= Records to process =
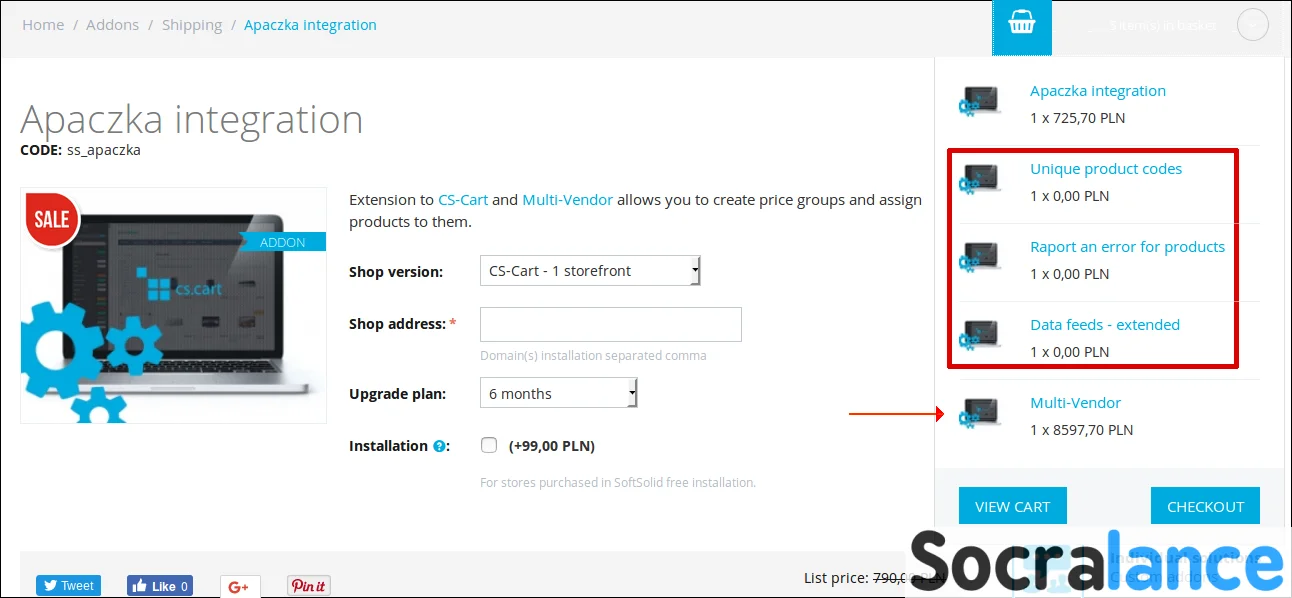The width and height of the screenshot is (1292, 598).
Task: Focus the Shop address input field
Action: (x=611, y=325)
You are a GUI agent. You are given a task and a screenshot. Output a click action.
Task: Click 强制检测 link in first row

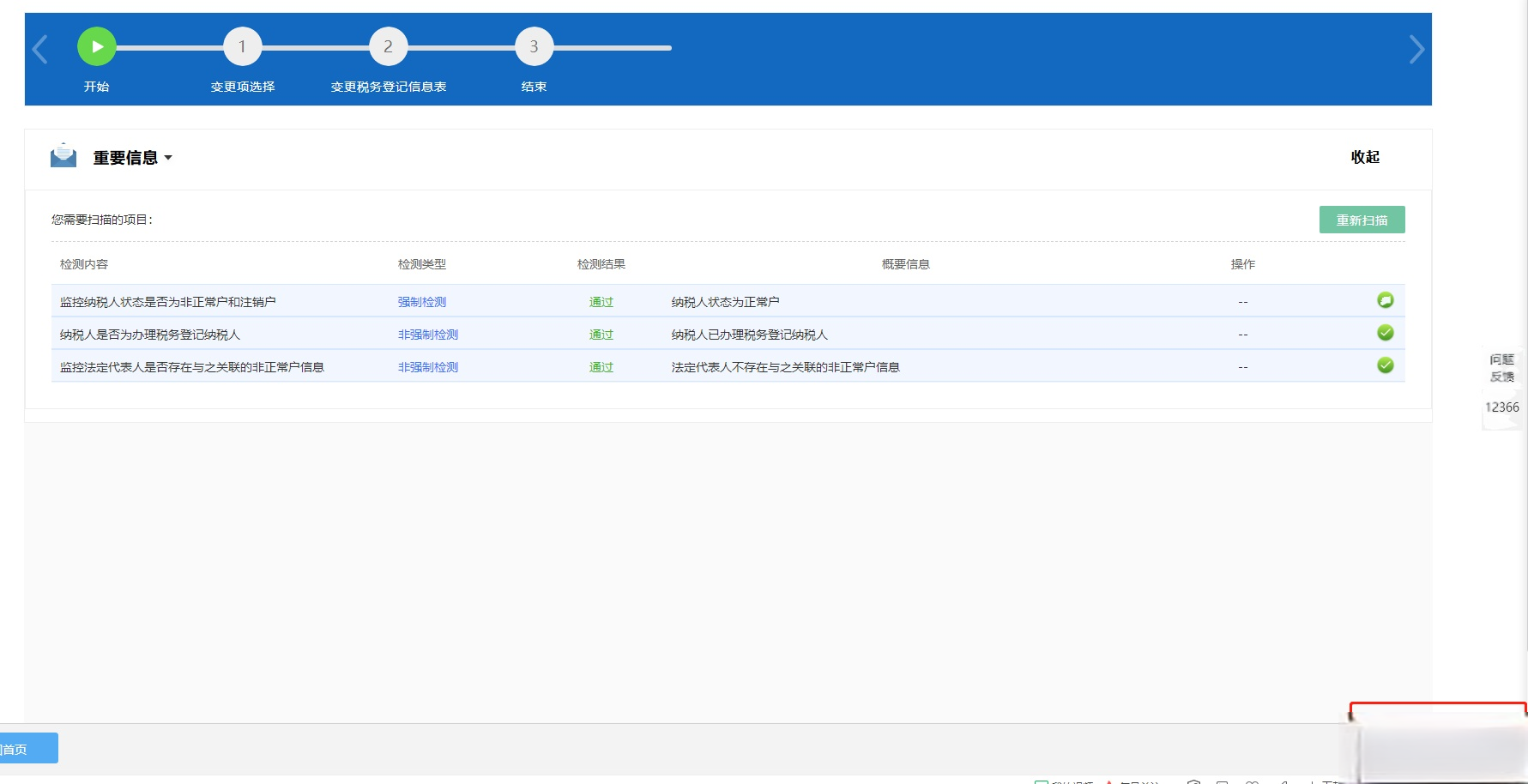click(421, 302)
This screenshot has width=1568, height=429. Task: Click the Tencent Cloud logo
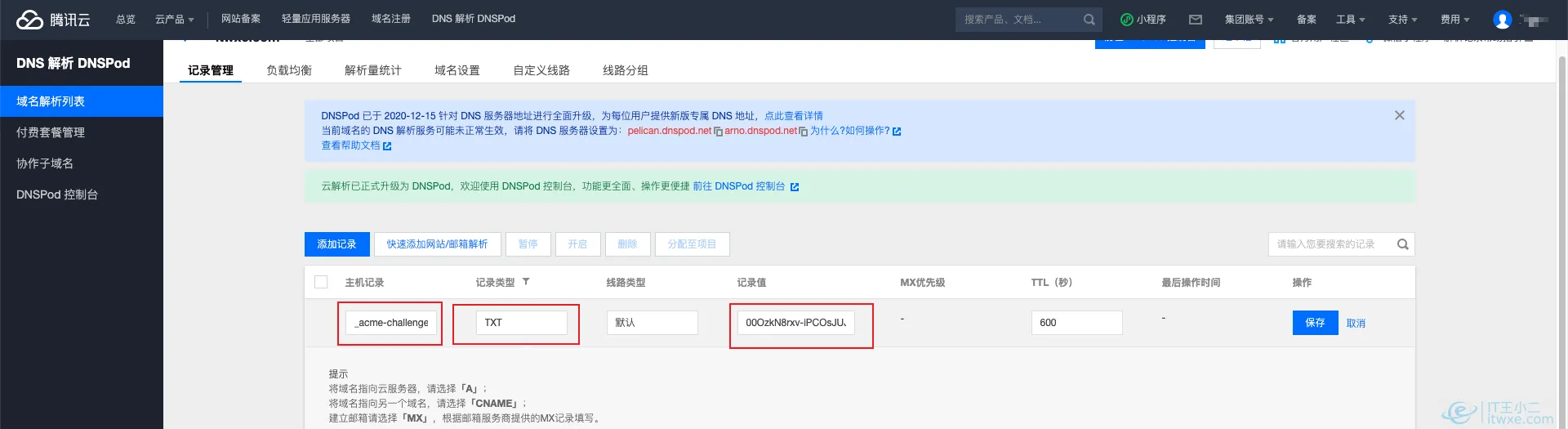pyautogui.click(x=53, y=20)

...

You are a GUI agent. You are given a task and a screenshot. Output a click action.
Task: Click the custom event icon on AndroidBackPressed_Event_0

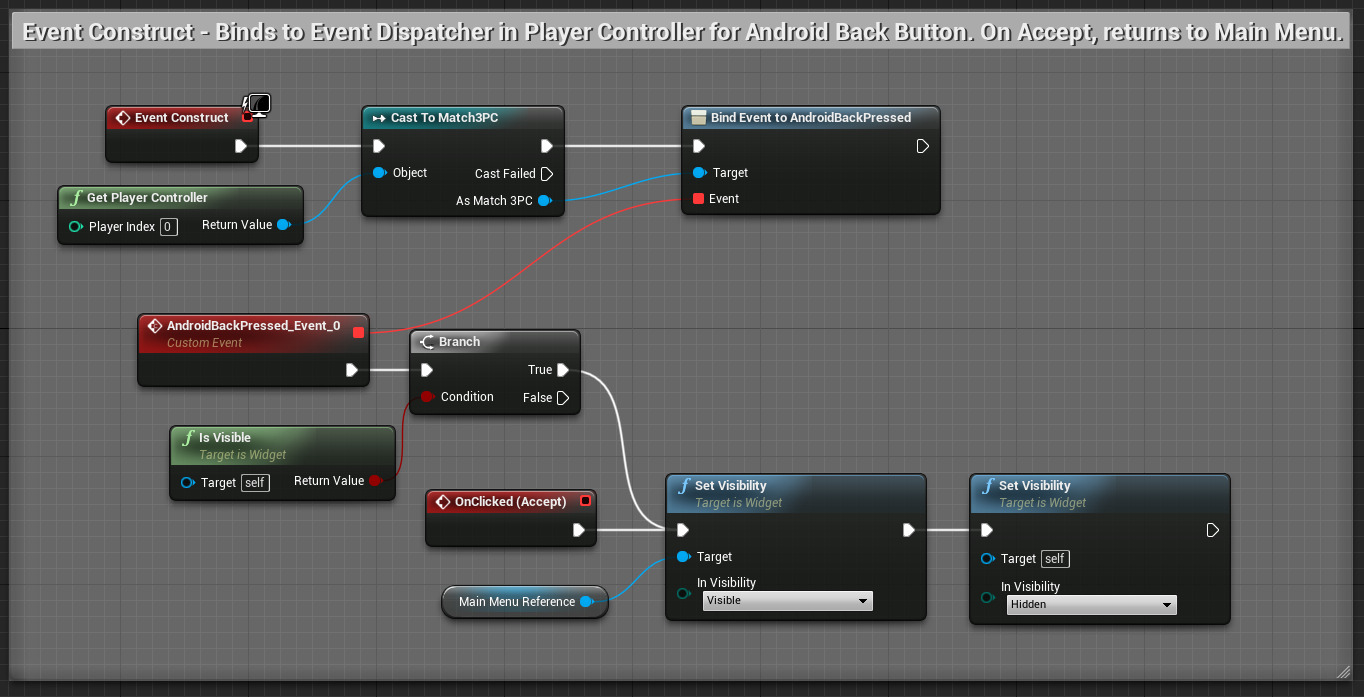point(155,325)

= Problem =
Output the stretch of lines from the one containing "The width and" through the one containing "pyautogui.click(x=53, y=20)" as a numbered list, with blank lines skipped. Leave out the pictures.

= Output =
1. The width and height of the screenshot is (1292, 598).
2. Task: Focus the Shop address input field
3. Action: (x=611, y=325)
4. You are a GUI agent. You are given a task and a screenshot. Output a click action.
5. Task: Click 强制检测 link in first row
6. click(421, 302)
7. This screenshot has width=1568, height=429. Task: Click the Tencent Cloud logo
8. pyautogui.click(x=53, y=20)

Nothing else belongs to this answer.